Why RBI went on the backfoot on rate hikes

  • 31 Jul 2023
  • Read 4 mins read

Putting things into context

As recession and slowdown loom upon the world, a major risk that economies have tried to alleviate is the risk of surging inflation. Hawkish interest rate policies were adopted by central banks across the world. This included the US Fed, Bank of England and even the Reserve Bank of India. However, in the April 2023 monetary policy, announced on 06th April, the RBI announced kept the repo rates unchanged at 6.50%. That was a pleasant surprise; but why?

 

Why this sudden pause in hikes?

There is a joke in financial markets that if you laid all the economists in the world from end to end, they would still not reach a conclusion. In a Bloomberg survey, only 6 out of 33 top economists had bet on flat rates with the other 27 pegging rates higher. However, RBI governor Shaktikanta Das has clarified that this was a pause and not the end of the war against inflation. 

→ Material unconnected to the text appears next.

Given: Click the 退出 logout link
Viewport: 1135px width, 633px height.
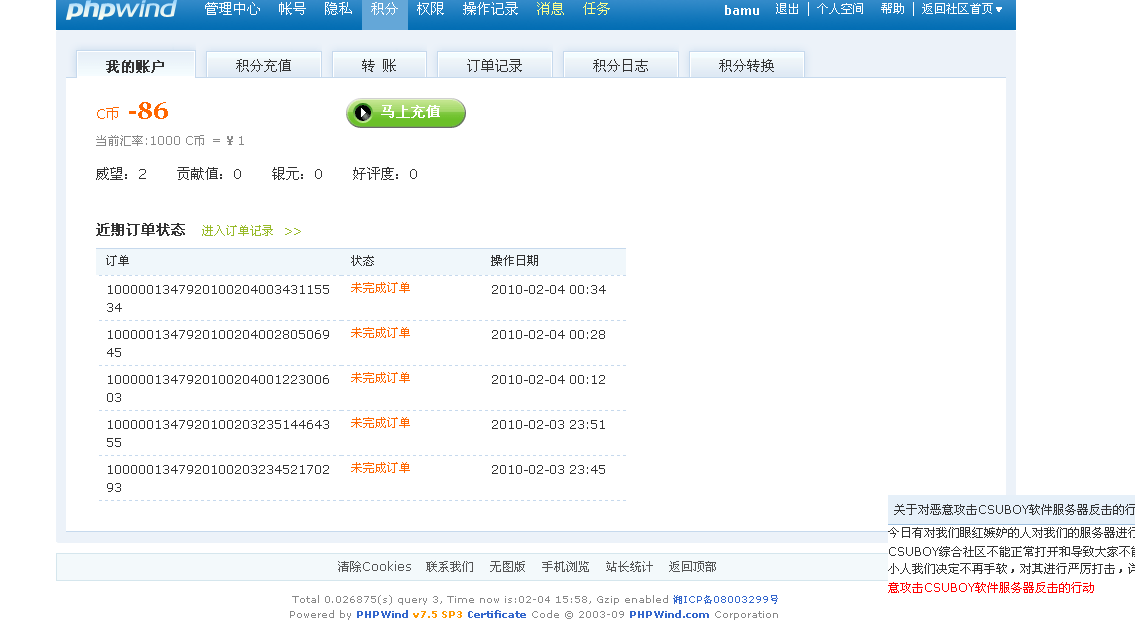Looking at the screenshot, I should pos(787,9).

However, India was not alone in hitting the pause button. Other emerging market economies like Indonesia, Malaysia and South Korea having also decided to tone down the hawkishness of central banks. In a way, the RBI has purchased time as this interim period will enable the RBI to efficiently evaluate the overall impact of the 250 bps hike in repo rates on curtailing inflation. Consumer inflation has been consistently above the RBI comfort zone of 6%. 

Were the Indian markets excited by this pause?

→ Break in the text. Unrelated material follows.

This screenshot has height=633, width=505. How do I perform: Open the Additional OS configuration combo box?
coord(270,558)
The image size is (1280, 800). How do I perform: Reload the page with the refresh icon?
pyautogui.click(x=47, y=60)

This policy infused a general sense of positivity within the economy and in the stock markets. After all, a pause in rate hikes means the pressure on net margins of Indian companies reduces and also it alleviates pressure on the interest coverage ratios. Solvency is likely to start looking a lot better for Indian companies in the days ahead. In the last few weeks, industry and trade bodies had been urging the RBI to go slow on rate hikes. On the latest status quo decision, the consensus is that the RBI has made the right call by being patient even as the global market is volatile. While an upside risk to inflation exists due to uncertainties around oil prices and monsoon performances, it is wiser to be safe than sorry by pushing monetary tightness at all costs.

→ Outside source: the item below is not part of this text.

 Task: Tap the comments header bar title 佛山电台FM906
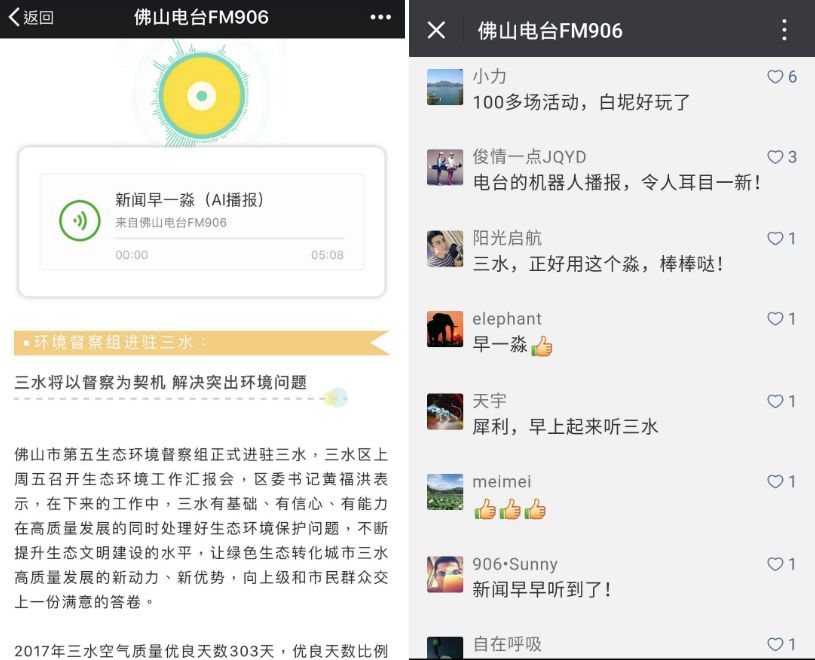(x=548, y=30)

Global banking crisis could worsen

The likes of Jamie Dimon of JP Morgan have highlighted that the global banking crisis may have been temporarily subdued, but it was far from over. The banking crisis that afflicted the likes of SVB Bank and Signature Bank was partly due to bad asset decisions and partly due to higher interest rates resulting in capital losses in the bond portfolio. While in India, there is not much of a banking crisis, the pressure on corporate bottom lines and their solvency ratios is building up. That was the big reason for the RBI to pause on rate hikes. RBI has stayed steady on rates despite Fed hawkishness. Just goes to show that RBI is willing to chart its own monetary path!